George Osborne said the UK would be a country that “lives within its means” as he stuck by his target to move the public finances into surplus by 2020 and unveiled an upgraded growth forecast for the next two years.
The Chancellor said new independent forecasts from the Office for Budget Responsibility (OBR) showed the UK would narrowly beat its borrowing goal this year and move “out of the red and into the black” in 2019-20 with a slightly higher-than-expected £10.1 billion surplus.
But he revealed that previous forecasts from the OBR given at the time of the summer Budget in July have been revised up, helping him meet the target for borrowing in 2015-16.
And while growth forecasts were maintained for 2015 at 2.4 per cent and nudged higher to 2.4 per cent in 2016 and 2.5 per cent in 2017, Osborne said the outlook has been trimmed in 2019 and 2020.

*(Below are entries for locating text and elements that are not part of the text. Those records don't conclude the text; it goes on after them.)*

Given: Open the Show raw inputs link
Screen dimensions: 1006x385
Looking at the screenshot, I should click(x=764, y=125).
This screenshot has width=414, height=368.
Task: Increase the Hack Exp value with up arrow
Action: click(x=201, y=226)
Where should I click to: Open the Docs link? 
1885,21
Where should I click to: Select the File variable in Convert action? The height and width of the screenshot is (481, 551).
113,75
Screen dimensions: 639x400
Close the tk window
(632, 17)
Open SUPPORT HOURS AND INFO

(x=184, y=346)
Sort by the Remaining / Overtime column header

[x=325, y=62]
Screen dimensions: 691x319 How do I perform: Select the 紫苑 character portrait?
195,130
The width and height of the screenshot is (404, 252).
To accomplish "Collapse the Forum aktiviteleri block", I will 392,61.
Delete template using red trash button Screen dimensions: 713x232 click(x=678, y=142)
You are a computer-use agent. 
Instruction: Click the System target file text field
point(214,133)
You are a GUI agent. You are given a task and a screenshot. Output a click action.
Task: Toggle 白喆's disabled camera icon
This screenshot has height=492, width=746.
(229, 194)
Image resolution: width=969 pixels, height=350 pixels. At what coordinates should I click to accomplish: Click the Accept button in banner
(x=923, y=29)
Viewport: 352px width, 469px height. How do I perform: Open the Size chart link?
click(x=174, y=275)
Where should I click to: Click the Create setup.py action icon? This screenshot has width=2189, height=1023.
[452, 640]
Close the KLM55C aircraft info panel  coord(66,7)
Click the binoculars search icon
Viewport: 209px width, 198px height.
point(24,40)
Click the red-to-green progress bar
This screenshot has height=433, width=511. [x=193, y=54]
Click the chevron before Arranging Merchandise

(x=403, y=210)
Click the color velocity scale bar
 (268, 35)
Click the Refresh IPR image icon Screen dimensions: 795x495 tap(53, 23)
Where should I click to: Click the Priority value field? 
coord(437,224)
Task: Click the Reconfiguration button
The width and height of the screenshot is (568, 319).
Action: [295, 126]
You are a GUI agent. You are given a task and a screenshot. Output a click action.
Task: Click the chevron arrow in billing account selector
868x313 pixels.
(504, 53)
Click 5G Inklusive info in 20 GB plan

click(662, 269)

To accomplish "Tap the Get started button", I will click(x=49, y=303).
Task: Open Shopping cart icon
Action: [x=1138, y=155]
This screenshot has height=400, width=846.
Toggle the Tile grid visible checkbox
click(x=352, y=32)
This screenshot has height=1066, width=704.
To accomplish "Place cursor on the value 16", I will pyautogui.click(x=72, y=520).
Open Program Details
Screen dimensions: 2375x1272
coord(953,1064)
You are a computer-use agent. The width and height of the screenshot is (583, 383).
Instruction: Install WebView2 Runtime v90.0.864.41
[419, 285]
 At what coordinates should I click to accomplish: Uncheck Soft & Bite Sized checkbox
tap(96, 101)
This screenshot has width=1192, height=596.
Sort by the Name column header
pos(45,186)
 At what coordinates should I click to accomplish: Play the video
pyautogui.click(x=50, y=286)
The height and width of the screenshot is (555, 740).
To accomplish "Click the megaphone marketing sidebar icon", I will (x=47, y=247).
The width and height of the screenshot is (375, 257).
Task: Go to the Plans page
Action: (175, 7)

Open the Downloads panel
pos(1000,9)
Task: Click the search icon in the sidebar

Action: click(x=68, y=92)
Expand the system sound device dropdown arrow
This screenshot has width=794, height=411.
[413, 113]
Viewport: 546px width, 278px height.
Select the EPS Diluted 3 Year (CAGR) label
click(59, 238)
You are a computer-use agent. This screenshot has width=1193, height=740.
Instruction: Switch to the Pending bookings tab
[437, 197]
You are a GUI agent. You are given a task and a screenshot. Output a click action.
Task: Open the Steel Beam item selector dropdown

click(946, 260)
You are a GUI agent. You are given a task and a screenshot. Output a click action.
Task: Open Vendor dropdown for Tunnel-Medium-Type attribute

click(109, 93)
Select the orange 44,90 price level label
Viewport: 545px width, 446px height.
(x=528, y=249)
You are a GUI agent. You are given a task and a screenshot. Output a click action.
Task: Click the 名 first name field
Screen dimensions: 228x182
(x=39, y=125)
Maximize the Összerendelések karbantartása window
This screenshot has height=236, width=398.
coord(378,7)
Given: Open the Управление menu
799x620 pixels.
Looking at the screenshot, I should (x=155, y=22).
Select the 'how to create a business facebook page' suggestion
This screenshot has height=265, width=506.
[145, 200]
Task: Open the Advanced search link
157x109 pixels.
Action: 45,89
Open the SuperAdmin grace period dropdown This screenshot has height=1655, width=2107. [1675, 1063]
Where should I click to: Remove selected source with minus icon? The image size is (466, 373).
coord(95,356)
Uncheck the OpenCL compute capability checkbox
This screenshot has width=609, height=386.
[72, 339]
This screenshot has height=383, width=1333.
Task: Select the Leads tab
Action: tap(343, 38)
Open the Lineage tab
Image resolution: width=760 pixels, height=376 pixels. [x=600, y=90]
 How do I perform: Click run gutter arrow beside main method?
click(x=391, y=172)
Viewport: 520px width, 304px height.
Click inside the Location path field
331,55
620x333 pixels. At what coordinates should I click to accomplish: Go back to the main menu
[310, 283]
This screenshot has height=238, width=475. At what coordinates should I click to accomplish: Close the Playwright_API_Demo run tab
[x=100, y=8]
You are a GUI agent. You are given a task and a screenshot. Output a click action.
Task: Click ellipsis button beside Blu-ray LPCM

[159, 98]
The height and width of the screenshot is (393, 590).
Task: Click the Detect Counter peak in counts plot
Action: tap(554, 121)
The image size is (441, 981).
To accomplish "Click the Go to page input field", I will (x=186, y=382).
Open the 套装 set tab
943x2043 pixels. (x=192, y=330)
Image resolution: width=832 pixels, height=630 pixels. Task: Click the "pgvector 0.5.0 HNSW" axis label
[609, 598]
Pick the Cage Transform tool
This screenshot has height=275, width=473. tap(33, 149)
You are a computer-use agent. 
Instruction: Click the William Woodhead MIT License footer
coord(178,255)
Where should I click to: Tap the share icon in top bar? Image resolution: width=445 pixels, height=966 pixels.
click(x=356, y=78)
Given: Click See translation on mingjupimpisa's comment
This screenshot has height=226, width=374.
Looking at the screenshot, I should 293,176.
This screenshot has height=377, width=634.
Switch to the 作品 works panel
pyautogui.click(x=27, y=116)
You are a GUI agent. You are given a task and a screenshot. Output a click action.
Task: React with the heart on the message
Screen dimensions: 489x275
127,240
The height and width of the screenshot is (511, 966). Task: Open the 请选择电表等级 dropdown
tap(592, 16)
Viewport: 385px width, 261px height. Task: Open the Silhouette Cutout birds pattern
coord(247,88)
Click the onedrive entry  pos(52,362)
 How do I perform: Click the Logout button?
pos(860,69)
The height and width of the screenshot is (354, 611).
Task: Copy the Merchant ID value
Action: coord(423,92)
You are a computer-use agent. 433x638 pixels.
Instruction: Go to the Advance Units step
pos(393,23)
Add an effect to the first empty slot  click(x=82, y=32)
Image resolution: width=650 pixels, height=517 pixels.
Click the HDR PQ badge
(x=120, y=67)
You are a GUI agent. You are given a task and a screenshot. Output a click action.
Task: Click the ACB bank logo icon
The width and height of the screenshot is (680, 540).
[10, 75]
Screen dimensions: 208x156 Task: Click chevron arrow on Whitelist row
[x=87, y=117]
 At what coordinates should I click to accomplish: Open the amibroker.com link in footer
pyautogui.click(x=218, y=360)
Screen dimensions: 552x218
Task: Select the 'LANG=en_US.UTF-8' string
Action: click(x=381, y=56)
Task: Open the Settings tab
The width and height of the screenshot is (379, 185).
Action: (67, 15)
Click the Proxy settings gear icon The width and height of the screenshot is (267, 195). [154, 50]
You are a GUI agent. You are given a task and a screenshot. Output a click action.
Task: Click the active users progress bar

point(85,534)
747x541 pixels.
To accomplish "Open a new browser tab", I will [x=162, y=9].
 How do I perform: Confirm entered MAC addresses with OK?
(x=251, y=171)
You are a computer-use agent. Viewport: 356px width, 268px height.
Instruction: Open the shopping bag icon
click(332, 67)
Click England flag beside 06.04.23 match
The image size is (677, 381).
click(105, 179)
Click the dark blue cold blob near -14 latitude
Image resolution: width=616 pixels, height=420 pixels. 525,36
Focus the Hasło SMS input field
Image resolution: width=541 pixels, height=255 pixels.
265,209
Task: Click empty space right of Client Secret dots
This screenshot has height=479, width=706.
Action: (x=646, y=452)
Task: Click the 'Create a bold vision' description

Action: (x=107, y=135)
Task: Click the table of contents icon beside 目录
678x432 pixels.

The OBR forecasts have delivered a £27bn boost to the public finances over the forecast period thanks to £8bn less of borrowing and higher tax receipts, according to Osborne.
He said: “Since 2010, no economy in the G7 has grown faster than Britain. We are growing three times faster than Japan, twice as fast as France, faster than Germany and the same as the United States.”
He added: “We are borrowing £8 billion less than we expected overall and we will reach a bigger surplus while at the same time helping working families. We have the economic security of knowing our country is paying its way in the world.”
The latest forecasts will confound many experts, who had predicted the Chancellor would have to push back his target to move into surplus.
New forecasts show that public sector net borrowing is set to fall to £73.5bn this year, despite a grim set of figures last week showing borrowing increased to £8.2bn last month – the worst deficit for any October since 2009.
The 2015 borrowing forecast is more than the £69.5bn target outlined in July, but Osborne said the OBR has revised its previous predictions to £74.1bn after a statistical change means housing association debt is now accounted for in overall UK public finances.
Borrowing is set to fall to £49.9bn in 2016-17, £24.8bn in 2017-18 and £4.6bn in 2018-19, before reaching a £10.1bn surplus in 2019-20, remaining in the black the following year with a £14.7bn surplus.
This is better than the £10bn and £11.6bn forecasts previously given by the OBR in July.
Britain’s growth outlook is also looking rosier, with the OBR forecasting that growth will be 2.4 per cent in 2016, rising to 2.5 per cent in 2017, up from previous predictions of 2.3 per cent and 2.4 per cent respectively.
But growth is set to ease back to 2.4 per cent in 2018 before edging lower again to 2.3 per cent in 2019 and 2020 – this is less than the OBR’s July forecast for growth of 2.4 per cent in each of those years.
Osborne also said the world growth outlook had worsened.
Shadow chancellor John McDonnell said Britons would feel “betrayed” as Osborne failed on his promises made five years ago.
He said: “We were promised that by today the deficit would be eliminated and debts would be under control and falling dramatically. People put their trust in that commitment.”
He added: “After five years the deficit has not been eliminated and this year it’s predicted to be over £70bn. Instead of taking five years, it’s going to take ten.”